Le Syndicat national du personnel navigant de l’aéronautique civile porte la critique la plus sévère. L’un de ses représentants, également pilote de Canadair, estime que le déploiement a davantage répondu à un objectif de communication qu’aux besoins immédiats du front. Le syndicat affirme notamment que d’autres avions ont dû suspendre leurs manœuvres pendant une phase de reconnaissance de l’A400M.

Ces accusations restent contestées. L’armée présente au contraire l’intervention comme une expérimentation menée en appui de la Sécurité civile. Son compte rendu officiel de la mobilisation des bases aériennes pendant les feux de Gironde et des Landes détaille l’engagement des militaires, dont les largages de retardant. Deux lectures de l’opération s’opposent donc encore.

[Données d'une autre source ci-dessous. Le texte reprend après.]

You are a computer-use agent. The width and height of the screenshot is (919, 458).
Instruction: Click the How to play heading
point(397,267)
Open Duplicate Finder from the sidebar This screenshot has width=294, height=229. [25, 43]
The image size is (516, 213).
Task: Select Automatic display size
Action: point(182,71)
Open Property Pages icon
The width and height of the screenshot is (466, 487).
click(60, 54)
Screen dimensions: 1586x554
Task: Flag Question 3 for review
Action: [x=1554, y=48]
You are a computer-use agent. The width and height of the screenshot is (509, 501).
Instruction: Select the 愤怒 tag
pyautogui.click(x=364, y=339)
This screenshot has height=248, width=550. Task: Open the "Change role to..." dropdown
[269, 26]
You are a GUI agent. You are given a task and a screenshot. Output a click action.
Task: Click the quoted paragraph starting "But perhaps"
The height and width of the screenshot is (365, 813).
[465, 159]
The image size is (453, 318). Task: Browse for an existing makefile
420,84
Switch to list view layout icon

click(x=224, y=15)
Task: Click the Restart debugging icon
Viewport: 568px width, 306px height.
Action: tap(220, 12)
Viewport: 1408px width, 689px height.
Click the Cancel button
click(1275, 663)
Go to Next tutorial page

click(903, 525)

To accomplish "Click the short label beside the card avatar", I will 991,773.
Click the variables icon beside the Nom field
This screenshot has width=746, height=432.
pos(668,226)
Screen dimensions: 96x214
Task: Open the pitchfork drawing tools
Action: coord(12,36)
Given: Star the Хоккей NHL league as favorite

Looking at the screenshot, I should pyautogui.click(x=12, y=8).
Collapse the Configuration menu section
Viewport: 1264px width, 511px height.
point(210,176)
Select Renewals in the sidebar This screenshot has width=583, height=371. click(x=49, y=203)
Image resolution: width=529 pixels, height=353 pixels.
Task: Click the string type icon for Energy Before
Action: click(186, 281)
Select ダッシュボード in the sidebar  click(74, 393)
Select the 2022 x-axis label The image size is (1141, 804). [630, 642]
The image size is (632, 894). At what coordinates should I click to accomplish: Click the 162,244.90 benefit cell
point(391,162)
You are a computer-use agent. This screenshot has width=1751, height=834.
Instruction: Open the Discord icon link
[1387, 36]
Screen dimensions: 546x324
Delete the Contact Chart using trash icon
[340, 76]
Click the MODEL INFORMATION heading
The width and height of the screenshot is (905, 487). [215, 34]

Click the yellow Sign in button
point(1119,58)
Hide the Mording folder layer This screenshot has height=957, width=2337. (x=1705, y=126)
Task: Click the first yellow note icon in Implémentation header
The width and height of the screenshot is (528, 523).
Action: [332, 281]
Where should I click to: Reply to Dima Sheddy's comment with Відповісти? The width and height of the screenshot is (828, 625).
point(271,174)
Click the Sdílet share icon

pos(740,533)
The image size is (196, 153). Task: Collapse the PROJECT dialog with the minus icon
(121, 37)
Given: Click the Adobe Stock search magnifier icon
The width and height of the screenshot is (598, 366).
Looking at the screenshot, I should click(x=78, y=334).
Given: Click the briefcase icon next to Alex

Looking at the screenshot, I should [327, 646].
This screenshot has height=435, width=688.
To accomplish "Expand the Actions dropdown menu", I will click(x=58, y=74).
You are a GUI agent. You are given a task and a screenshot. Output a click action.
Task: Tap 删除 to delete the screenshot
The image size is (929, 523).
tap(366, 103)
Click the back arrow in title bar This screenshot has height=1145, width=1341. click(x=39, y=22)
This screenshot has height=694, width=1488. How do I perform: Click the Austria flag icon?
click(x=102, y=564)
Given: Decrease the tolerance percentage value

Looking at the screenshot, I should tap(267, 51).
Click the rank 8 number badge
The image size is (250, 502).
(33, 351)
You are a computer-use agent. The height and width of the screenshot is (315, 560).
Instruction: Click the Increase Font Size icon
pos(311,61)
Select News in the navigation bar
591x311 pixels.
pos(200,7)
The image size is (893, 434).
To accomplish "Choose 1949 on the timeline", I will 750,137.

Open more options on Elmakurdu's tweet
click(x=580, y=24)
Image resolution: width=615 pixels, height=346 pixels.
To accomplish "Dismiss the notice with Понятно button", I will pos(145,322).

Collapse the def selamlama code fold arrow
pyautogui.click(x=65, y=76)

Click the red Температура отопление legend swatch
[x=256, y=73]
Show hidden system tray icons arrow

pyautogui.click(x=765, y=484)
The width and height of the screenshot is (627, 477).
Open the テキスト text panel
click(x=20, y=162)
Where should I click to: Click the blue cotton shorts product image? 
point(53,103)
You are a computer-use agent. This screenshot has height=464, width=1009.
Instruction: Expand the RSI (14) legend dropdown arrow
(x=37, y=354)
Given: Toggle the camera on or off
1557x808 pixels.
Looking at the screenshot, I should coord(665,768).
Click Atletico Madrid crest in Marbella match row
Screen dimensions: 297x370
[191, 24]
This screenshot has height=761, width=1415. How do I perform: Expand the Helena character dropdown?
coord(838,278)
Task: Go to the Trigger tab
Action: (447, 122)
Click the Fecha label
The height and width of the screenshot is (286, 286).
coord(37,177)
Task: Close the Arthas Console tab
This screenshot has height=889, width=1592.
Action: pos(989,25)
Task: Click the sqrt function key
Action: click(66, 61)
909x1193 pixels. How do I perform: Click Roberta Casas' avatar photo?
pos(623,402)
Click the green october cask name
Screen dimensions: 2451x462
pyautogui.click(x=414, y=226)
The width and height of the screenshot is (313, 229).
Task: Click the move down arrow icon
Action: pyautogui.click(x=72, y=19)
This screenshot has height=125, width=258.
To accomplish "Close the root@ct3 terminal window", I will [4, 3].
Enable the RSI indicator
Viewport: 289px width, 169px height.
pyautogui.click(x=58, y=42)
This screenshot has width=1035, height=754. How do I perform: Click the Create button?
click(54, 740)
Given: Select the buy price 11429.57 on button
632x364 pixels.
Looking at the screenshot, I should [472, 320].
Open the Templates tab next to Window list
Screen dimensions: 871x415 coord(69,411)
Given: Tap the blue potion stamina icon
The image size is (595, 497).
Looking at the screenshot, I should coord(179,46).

Canadair, Dash et moyens militaires ont partagé un espace aérien complexe, où chaque séquence de vol devait rester coordonnée avec les équipes au sol

Une grande capacité pénalisée par des rotations longues

Sur le papier, l’Atlas impressionne. Son réservoir de 20 000 litres emporte deux fois le volume d’un Dash et plus de trois fois celui d’un Canadair. Mais le volume largué en un passage ne résume pas l’efficacité d’un bombardier d’eau. Le Canadair peut écoper en quelques secondes sur un plan d’eau proche, tandis que l’A400M doit atterrir pour être rechargé.

En Gironde, l’appareil militaire a effectué ses rotations depuis Istres. Le pélicandrome de Cazaux pouvait approvisionner les Dash, mais n’était pas dimensionné pour recharger efficacement l’A400M. Ces contraintes limitent la fréquence des interventions. Son intérêt résiderait plutôt dans la création de longues lignes de retardant, en attaque indirecte, que dans la succession rapide de frappes au contact des flammes.

La question du coût reste au centre du débat

Les estimations disponibles situent l’heure de vol de l’A400M au-dessus de celle des appareils spécialisés. Les méthodes comptables diffèrent toutefois. Le rapport sénatorial consacré à la flotte française de bombardiers d’eau permet néanmoins de comparer les capacités, les contraintes et les coûts documentés des différents aéronefs.

La capacité de vingt tonnes permet de tracer de longues lignes de retardant, mais impose un retour au sol pour chaque nouveau chargement

L’enjeu n’est pas nécessairement d’opposer l’A400M aux Canadair, mais de déterminer dans quelles situations son renfort apporte une véritable valeur. Les pilotes critiques réclament des essais, des entraînements hivernaux et des procédures mieux intégrées. Le kit utilisé en Gironde demeure expérimental et unique. Avant une éventuelle production en série, l’État devra donc examiner les résultats techniques, la sécurité, la disponibilité des avions militaires et le coût de chaque mission.

La Gironde aura servi de test grandeur nature dans des conditions extrêmes. Le bilan définitif devra désormais s’appuyer sur des données transparentes : zones protégées, concentration du retardant, coordination des appareils, délais de rotation et dépenses réelles. Sans ces éléments, ni les critiques les plus dures ni les promesses les plus ambitieuses ne peuvent clore le débat.